I own a four volume set of George Orwell’s journalism, letters, and essays. Once upon a time, back when I had oceans of time in graduate school, I read the first half of one volume. The flap of that book has been marking my place halfway through for over a decade now, though, and I perhaps ought to give up on the idea that I’m ever going to read any more of it, but I won’t. After all, I have the day off today and my son is in daycare. Perhaps I’ll read some more today.
I’ve written already to my seventeen year old self, but it’s my twenty-seven year old self I think of more these days. She was a mess, but she didn’t realize how lucky she was: in a writing graduate program with very few requirements, earning enough money as a teaching assistant to live quite nicely, nothing to do with large swaths of time but read and write.
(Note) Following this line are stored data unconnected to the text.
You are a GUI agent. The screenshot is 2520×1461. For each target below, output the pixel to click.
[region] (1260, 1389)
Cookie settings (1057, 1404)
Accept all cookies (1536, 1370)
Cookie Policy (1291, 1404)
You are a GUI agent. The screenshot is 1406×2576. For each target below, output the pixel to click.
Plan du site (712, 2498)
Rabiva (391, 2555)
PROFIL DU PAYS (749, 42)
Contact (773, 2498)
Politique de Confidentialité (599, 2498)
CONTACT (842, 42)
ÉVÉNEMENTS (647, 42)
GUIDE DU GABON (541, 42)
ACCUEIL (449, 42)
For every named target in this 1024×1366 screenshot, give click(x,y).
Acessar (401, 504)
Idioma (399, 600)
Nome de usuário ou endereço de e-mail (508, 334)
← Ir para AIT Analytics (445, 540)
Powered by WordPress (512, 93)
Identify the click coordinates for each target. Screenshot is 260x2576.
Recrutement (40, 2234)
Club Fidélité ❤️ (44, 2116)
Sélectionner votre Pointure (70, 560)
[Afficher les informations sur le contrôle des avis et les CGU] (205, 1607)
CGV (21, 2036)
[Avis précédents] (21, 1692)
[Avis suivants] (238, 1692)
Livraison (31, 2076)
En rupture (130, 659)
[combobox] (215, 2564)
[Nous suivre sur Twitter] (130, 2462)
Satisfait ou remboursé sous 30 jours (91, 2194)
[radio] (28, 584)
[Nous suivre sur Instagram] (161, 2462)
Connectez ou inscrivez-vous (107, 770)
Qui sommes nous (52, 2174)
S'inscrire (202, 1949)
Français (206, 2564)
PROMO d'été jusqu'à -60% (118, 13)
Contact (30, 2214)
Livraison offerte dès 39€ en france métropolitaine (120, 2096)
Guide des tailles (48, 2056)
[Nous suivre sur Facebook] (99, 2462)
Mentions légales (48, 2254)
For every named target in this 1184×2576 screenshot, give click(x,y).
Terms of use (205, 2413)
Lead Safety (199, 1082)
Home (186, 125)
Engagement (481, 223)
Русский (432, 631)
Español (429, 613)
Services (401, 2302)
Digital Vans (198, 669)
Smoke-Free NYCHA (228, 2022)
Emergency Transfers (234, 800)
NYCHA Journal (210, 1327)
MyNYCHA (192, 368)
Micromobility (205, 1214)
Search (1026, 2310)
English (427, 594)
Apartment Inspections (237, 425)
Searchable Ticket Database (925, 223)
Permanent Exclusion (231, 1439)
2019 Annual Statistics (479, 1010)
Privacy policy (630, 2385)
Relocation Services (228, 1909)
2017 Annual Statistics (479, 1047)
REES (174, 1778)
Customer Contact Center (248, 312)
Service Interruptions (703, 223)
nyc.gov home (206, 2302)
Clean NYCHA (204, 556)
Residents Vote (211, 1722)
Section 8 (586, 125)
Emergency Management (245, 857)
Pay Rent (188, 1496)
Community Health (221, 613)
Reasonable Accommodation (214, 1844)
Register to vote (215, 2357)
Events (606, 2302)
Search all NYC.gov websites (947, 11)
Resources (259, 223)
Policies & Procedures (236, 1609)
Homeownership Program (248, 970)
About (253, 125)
I’d kill for that existence now, or so I think. Perhaps it would leave me just as depressed and paralyzed now as it did then.
I have spent half a lifetime being treated for depression and anxiety, sometimes successfully, sometimes less so. Lately it’s been less so, which is part of why this week’s essay is so late and so scattered. I can’t wrap my head around much of anything, much less write it down.
My study is impassable at the moment due to boxes of books and boxes and piles of… other things. A bag of assorted cords and cables. A battery charger, A toy truck, An ancient lockbox. I’m not sure what else. It’s of course classic writerly denial to believe one can’t work because one’s study isn’t clear, but I cling to denial as hard as the next would be writer, and so the clutter is distressing me. I’m working on it: this morning I unpacked four or five boxes of books (discovering the Orwell in the process), but there are yet more, plus, of course, the toy truck and the lockbox and the battery charger and the assorted cords and cables, none of which have a home.
There’s also my old telephone, which I should just pitch and will once I can get myself to throw out with it the things that people wrote on it over the years. It’s a basic off white phone from AT&T, and its model number was 700, so my friend wrote on it in Sharpie “700 Club Member Complimentary Phone.” That started a trend, and soon other people were writing things on it, some swapping in the word phone for another in a line from a book or song (“The phone was forced to lie flat and bare as the palm of his hand,” “I spent four years prostrate to the higher mind, got my phone and I was free,” Telephone Planet, Singin’ in the Telephone), others just making phone references (“ALL CALL BRAK!”). I had to go get the phone to remember all those — there are more, but some have worn off over the years, and the whole thing is dingy.
There. I did it. I put it in the trash can. This essay will be the memorial to my first telephone, which I got in high school and used up until I gave up on landlines all together when I moved back to Iowa six years ago.
I had other phones in there, because eventually I wanted cordless phones. I had a purple one I was quite fond of for a time, and later a svelte black one. But I always kept the 700 Club phone around, it being important to have a phone that wasn’t cordless in case your cordless phone died.
I used to spend many hours on the phone talking with friends, and now I never do in part because now I don’t have those swaths of time anymore and in part because now I rather hate the phone. But I’m nostalgic for the days when I didn’t.